News from Around the Art World: May 7, 2018
Santiago Calatrava chosen to design public art sculpture at River Point
Santiago Calatrava’s 2,000-foot-tall Chicago Spire never did get built, thanks to a recession that had nothing to do with his spectacular design. But, Calatrava will leave his mark on Chicago, nevertheless.
The Spanish architect, structural engineer, sculptor, painter and all-around Renaissance man has been chosen to create an outdoor sculpture that will be installed at developers’ expense in the park at River Point, the 52-story office tower at Lake and Canal that includes a 1.5-acre public park over rail lines.
By Fran Spielman, Chicago Sun Times
Art Institute of Chicago Name Ellenor Alcorn Chair and Curator of European Decorative Arts
The Art Institute of Chicago has appointed Ellenor Alcorn as the new chair and curator of the department of European Decorative Arts. Alcorn most recently served as a curator in the department of European Sculpture and Decorative Arts at the Metropolitan Museum of Art. She will join the museum in September.
Via Art Forum
The art of diversity: how power is shifting at the top of US museums
Last month, former Nasa scientist Ellen Stofan walked into the National Air and Space Museum in Washington and unlocked the door to the director’s office – which, for the first time, was her own. It was a breakthrough moment, as the museum has always had a male director since it first opened in 1976, until now.

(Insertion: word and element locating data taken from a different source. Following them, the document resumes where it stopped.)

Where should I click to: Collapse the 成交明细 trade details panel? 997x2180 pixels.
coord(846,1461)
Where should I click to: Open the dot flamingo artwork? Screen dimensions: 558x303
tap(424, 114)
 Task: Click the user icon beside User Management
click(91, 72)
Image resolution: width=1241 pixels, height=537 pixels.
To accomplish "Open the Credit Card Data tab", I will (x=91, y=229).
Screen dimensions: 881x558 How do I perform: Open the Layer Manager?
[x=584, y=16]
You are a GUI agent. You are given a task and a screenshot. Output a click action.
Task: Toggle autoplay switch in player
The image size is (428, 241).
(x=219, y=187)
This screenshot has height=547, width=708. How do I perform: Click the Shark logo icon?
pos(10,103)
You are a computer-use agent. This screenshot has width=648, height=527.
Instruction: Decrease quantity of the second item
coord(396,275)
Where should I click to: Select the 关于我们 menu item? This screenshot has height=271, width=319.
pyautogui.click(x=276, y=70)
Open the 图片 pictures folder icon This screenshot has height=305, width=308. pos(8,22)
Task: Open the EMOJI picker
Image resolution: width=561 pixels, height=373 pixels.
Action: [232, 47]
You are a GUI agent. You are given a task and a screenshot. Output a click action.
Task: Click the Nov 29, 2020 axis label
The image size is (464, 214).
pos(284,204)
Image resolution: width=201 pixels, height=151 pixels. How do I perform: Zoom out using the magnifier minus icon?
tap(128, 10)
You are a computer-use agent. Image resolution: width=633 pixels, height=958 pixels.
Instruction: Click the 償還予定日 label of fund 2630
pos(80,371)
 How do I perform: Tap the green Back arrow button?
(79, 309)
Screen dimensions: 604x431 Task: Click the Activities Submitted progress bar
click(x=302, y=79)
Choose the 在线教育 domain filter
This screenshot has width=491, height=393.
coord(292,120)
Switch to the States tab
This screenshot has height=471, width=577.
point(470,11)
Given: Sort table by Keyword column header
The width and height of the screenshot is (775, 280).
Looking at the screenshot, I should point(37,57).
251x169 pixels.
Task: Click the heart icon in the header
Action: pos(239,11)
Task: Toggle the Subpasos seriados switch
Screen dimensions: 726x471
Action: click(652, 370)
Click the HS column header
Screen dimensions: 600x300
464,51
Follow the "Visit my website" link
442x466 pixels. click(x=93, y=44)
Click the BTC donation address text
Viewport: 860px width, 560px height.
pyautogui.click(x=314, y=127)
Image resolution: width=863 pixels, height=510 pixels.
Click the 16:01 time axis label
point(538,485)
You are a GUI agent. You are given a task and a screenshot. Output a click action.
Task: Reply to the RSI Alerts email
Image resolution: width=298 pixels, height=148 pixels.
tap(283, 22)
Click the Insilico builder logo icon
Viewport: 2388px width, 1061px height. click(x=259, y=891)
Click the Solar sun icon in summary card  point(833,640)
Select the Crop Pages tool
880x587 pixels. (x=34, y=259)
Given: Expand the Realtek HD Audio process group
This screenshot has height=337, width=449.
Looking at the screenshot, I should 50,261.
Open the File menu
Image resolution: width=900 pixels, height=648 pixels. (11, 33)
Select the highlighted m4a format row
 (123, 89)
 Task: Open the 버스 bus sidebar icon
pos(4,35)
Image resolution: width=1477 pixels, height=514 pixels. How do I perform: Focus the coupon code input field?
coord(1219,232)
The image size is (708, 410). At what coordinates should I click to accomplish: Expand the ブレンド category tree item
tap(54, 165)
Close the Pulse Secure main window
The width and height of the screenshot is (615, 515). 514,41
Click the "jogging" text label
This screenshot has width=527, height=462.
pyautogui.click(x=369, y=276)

By Nadja Sayej, The Guardian
Art, revolution and the ‘Golden Age of the Cuban Poster’
During a period of profound and rapid social and political changes, the Cuban poster boldly documented and embodied the spirit and ideals of the Cuban revolution. ‘Thanks to those daring, inspired artists, an important part of the visual memory of Cubans is indelibly imprinted in their bold graphic designs,’ writes Leonardo Padura Fuentes in Mira Cuba: The Cuban Poster Art from 1959 (2014). ‘It had a dignity and an aesthetic standing that turned the utilitarian poster into a milestone of Cuban cultural history in the second half of the twentieth century.’
Investing Canvas: Many Planners Add Art Valuation to a Portfolio Conversation
Art as investment for high-net-worth individuals is on its way to new heights, according to a 2017 report.
The global value of art held by ultrahigh-net-worth individuals is expected to rise to $2.6 trillion by 2026, up from $1.6 trillion in 2016, according to the report by consultants Deloitte Luxembourg & ArtTactic, an art-market research firm based in London.